Wednesday 29 April 2015

Cameron Is A Really Horrible Boyfriend. He Ruins Your Self-Esteem So You Never Leave Him



David Cameron is like the world's most horrible boyfriend. He never does anything for you, and he doesn't even pretend to be a nice boyfriend. He just tells you "you'll never get anyone better". That's why Cameron has so savagely attacked everyone, and done little else.

We talk about "apathy","disengagement", and how disillusioned voters now think "they're all the same", as though it were a politically neutral sociological phenomenon, that has spontaneously arisen. In reality, mass disillusionment was a clever electoral tactic, which has been disseminated by the right-wing press. They they knew this was an uninspiring Tory party, with no positive message and an uninspiring austerity agenda. Therefore, all alternatives had to be savagely discredited from 2005, so they looked even worse.
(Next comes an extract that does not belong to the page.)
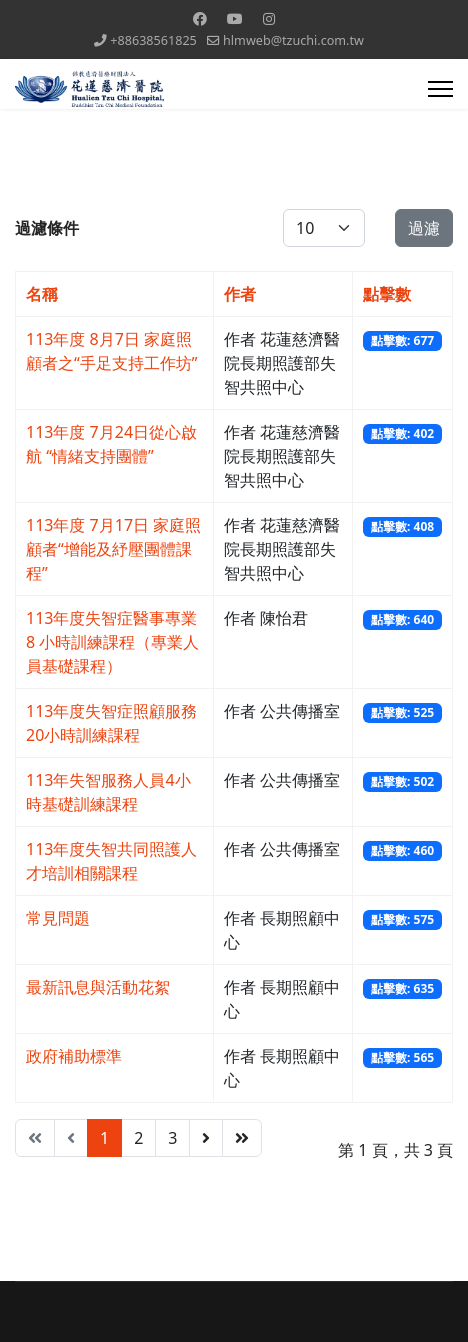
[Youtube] (235, 18)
Depressing our expectations and optimism was helped by the widespread disillusion that followed from Iraq, Blair, the crash, the bailout, the MPs' expenses scandal and the character assassination of Gordon Brown. Even after all this, Cameron only just scraped in, failing to win a majority which, says one insider, made many Tories "furious". It's easy to see why they didn't win. The electorate didn't actively vote for the Tories; Cameron's uninspiring war of attrition against Gordon Brown did not excite voters. It just begrudgingly convinced them change had to happen.

Lowering our expectations has been very effective. It has put people off Labour just as much as the Tories, so that Cameron could then - so he thought - win in 2015 by just claiming to be the more adept economic steward. For example, just woeful 23% of people think the current government have the best policies on the NHS - the most important issue to us today. You'd think this would be cause for an instant overthrow. But it isn't, because only 36% of us think Labour - the party which founded the NHS - has the best NHS agenda.
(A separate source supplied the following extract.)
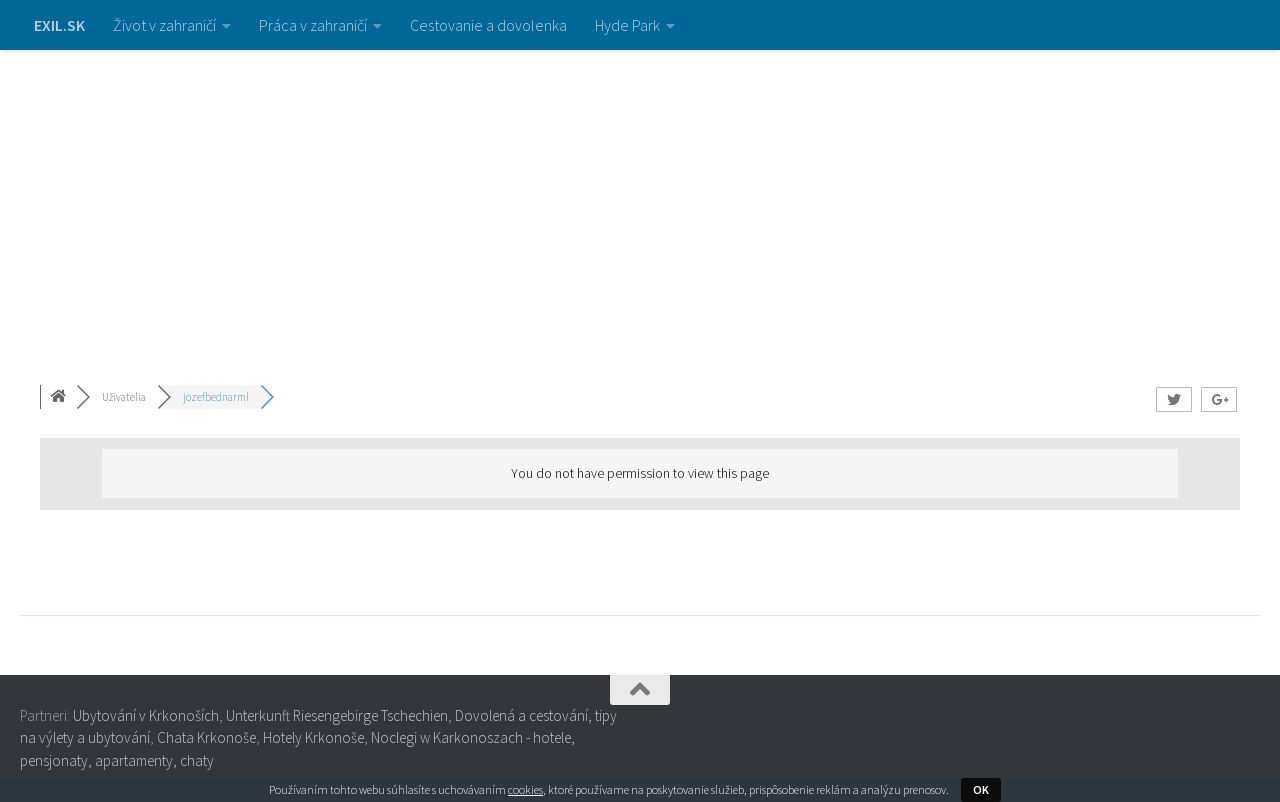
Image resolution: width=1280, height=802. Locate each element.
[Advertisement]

National negativity is what has kept Cameron supported. The message is clear: we might not be that great, but all politicians are terrible. Your safest bet is us. There Is No Alternative. That is the core of the Conservative message since 2005. 
Because of this despondency, the Conservatives still retain substantial support, despite the fact people are unhappy. 47% think the country has got more unfair under the coalition - and only 12% think it has got fairer. Substantial majorities of us support measures to reduce inequality: 65% of us support the idea of a wage cap to prevent bosses earning more than 65 times what their lowest paid employees do. Labour and the Green Party offer a number of policies to address inequality - the mansion tax, non-doms, wage cap, the bankers' bonus tax. And yet neither of these parties has 65% of the vote.

We want more equality but we don't vote for the parties that promise to tackle it? Why? Probably because of our woeful, carefully engineered cynicism about politics: 63% of us think Labour will "say anything" to get elected. Therefore, we don't even vote for the parties that promise to address the issues we feel need changing!

This is the real coup of Cameron's era. He doesn't have to inspire us, he doesn't have to be lovable, and he doesn't even have to address the issues that we think should be addressed. He doesn't have to worry about not being popular - because his rivals have all been made just as unpopular too. We've been convinced that there are no alternatives, and we don't have a hope in hell.

Cameron is that horrible boyfriend who ruins your self-esteem so you never leave him. You know he doesn't make you happy any more, but you don't think you could do any better.

We don't think we ever could have an honest politician, good public services, economic equality and security. We've got uniquely downcast national expectations. We don't really believe that it's possible to be well-governed; though of course it is. 

The current national cynicism is stifling, and makes it hard to believe in better alternatives. Or, we imagine that the only alternative would be something stupidly reactionary, such as UKIP.

But, by driving voters hopes downwards, Cameron accidentally pushed them towards a Pandora's box of alternatives. Voters' expectations in politics were depressed - and it helped Cameron get one term in office - but then thousands decided to do something about it, and voted elsewhere. UKIP they have bled the Tories of votes, so that they end up no more popular than the rivals they have sought so hard to malign. Hence the current stalemate. Hopefully, that is a sign of people reasserting the fact that they do deserve a government that they actually like.